» Challenge:
Output the lines from the one containing "Screen dimensions: 1280x708" through the one containing "Action: click(726, 183)", both included, reproducing them unchanged. Omit the pictures from your answer.

» Extracted material:
================================

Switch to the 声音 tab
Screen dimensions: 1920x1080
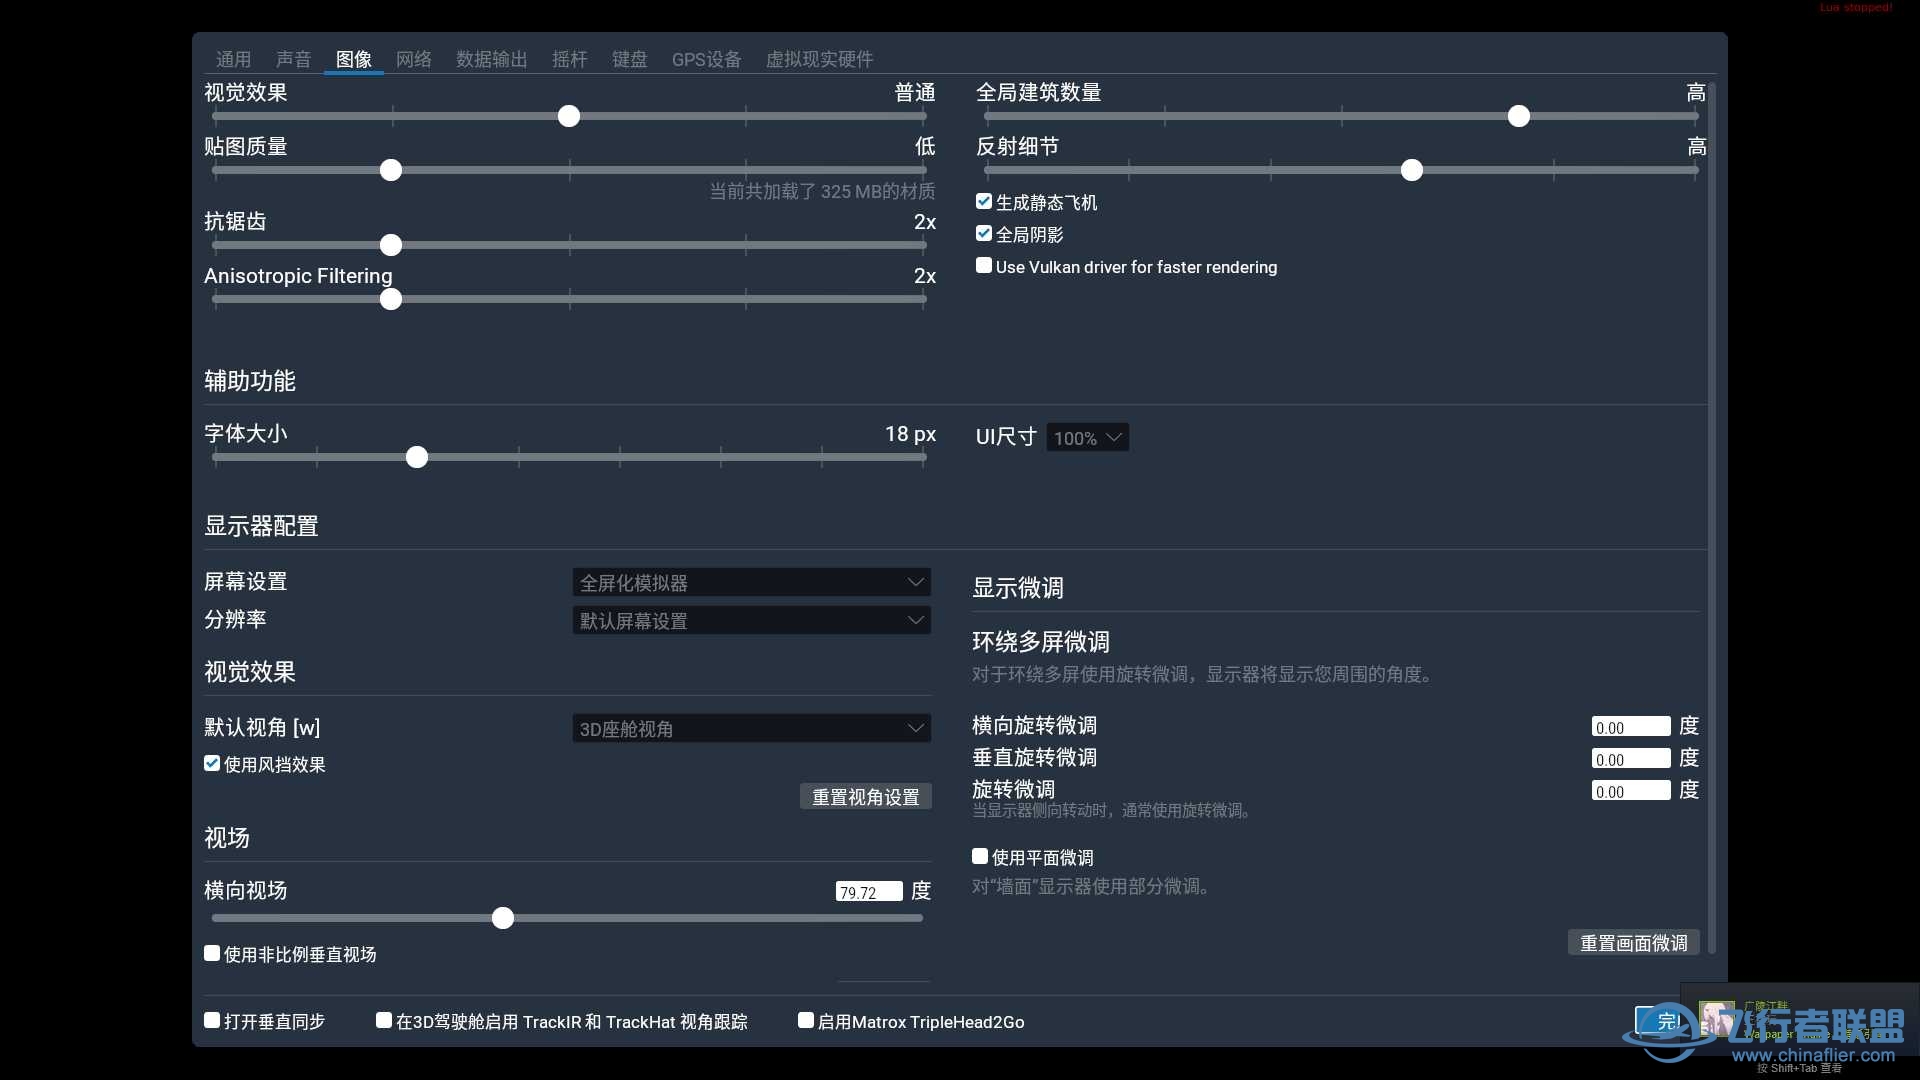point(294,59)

================================

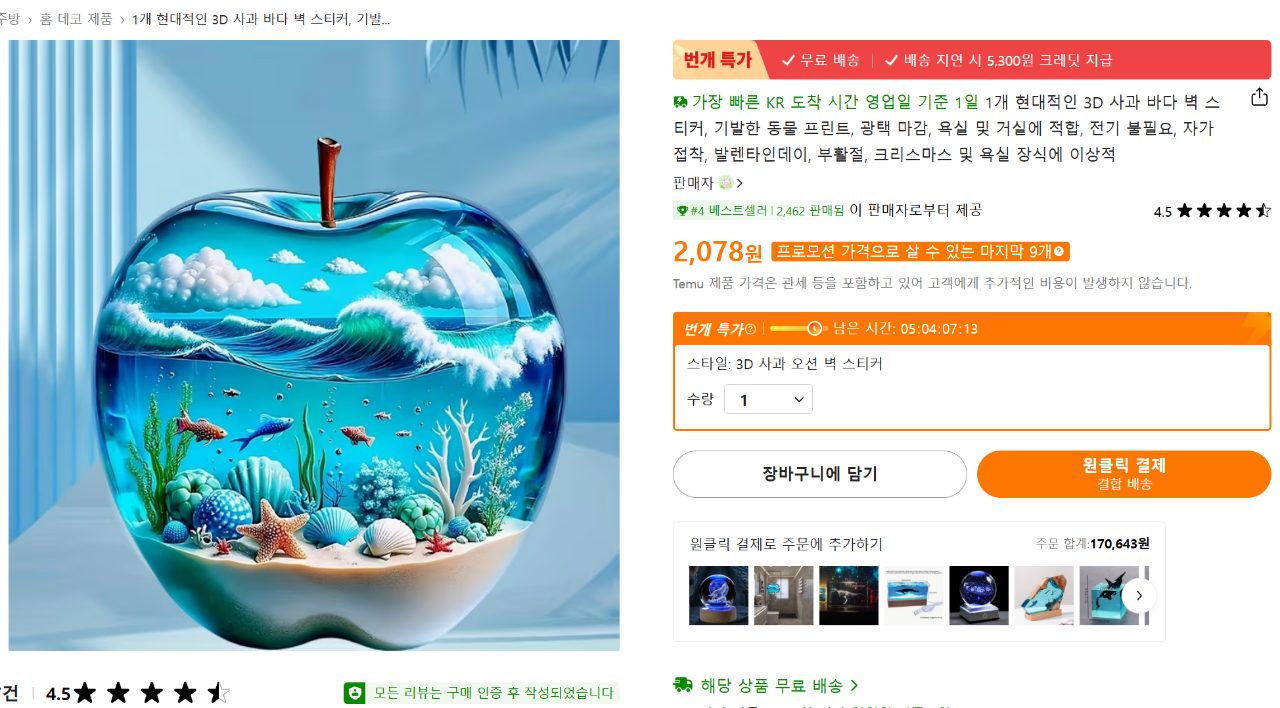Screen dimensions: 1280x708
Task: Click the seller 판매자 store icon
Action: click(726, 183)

================================

» Written response:
Screen dimensions: 1280x708
Task: Click the seller 판매자 store icon
Action: click(726, 183)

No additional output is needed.